Dans une feuille Excel voire dans un fichier il peut exister des nombres "constants" et surtout constamment utilisés dans la construction de formules (des taux, des coefficients, des dates de références, etc.). Alors, plutôt que d’écrire des notations absolues dont on a vu les inconvénients, pourquoi ne pas leur donner une référence nominale c’est-à-dire leur donner un nom qui a un rapport avec le contenu. Rien n’est plus facile à faire ni plus commode à mettre en œuvre.

On va utiliser Excel (mais la démarche est la même dans libre Office).

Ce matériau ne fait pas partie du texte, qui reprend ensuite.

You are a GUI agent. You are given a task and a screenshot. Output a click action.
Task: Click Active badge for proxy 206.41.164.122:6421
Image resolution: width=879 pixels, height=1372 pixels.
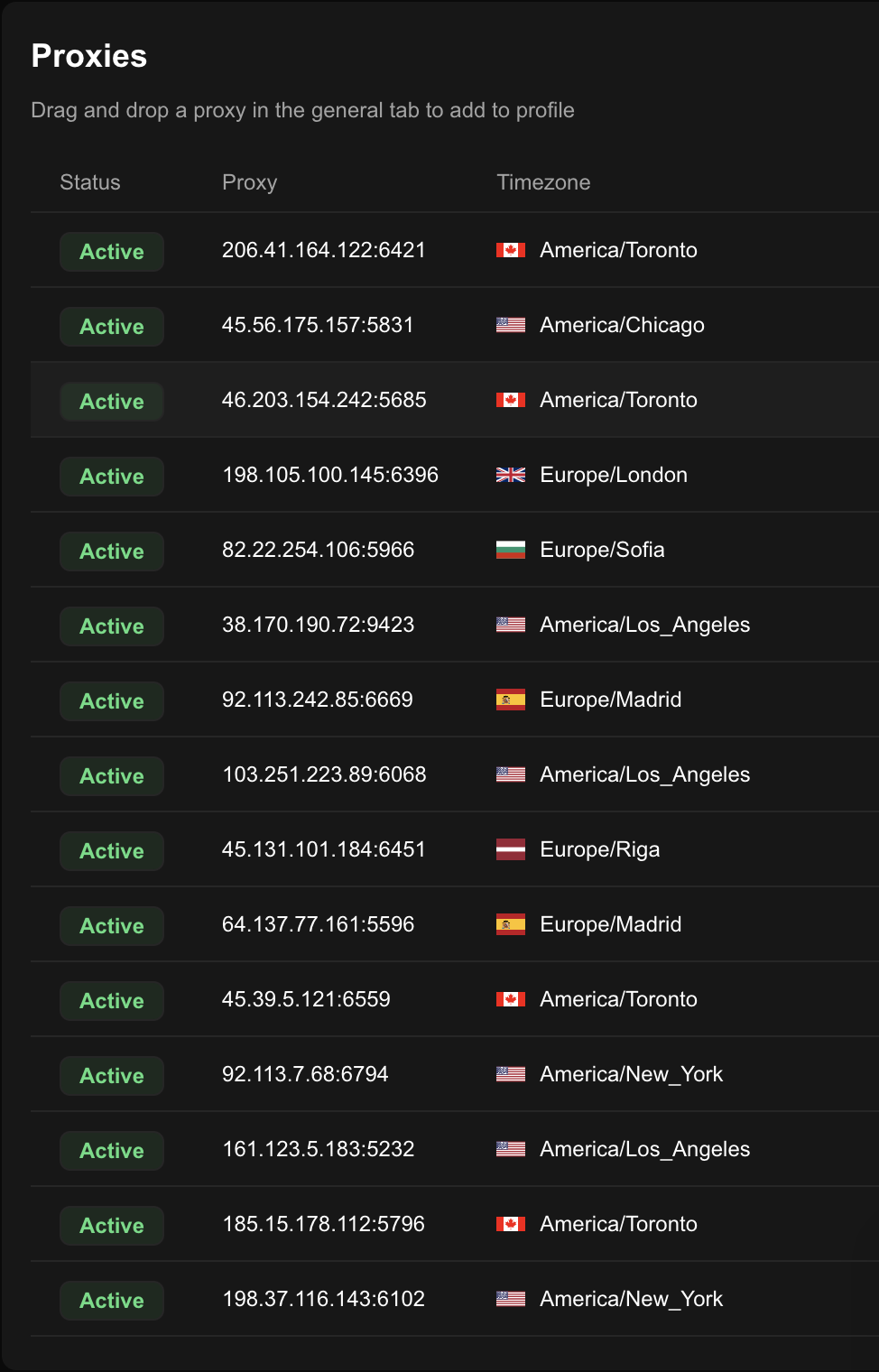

Dans la case "zone nom" (sous "FICHIER") on remplace l’adresse de la case (A1) par le nom que l’on veut lui donner, ici "taux". Puis à droite, dans la case indiquant son contenu, on entre la valeur que l’on veut, ici "5%".

Et voilà notre cellule (A1) devenu "taux", référence absolue, prête à servir dans n’importe quelle cellule de n’importe quelle feuille du classeur. Et pour modifier tout cela vous pouvez aller dans l’onglet "formules" puis "gestionnaire de noms".


En prenant l’habitude de réserver quelques lignes en haut de la feuille pour tous les noms cela devient très vite efficace (même avec la notation (L1C1)…).

Voilà quelques réflexions sur les références relatives et absolues relevant de la pédagogie du tableur. Et si je suis un adepte de la notation (A1) ce n’est pas parce que je suis un adorateur de la finance américaine et de son dieu dollar ni parce que c’est la plus utilisée (elle est heureusement par défaut sur le tableur et il faut savoir farfouiller pour la changer !) mais parce qu’il me semble que c’est la plus facile à lire et à écrire mais surtout parce que c’est celle qui permet de mieux comprendre ce que l’on fait.

Pour aller plus loin

Un article Le sens de la formule, de la revue Repères-IREM, vous donnera d’autres points de vue sur l’utilisation de la fonction "nommer" d’un tableur.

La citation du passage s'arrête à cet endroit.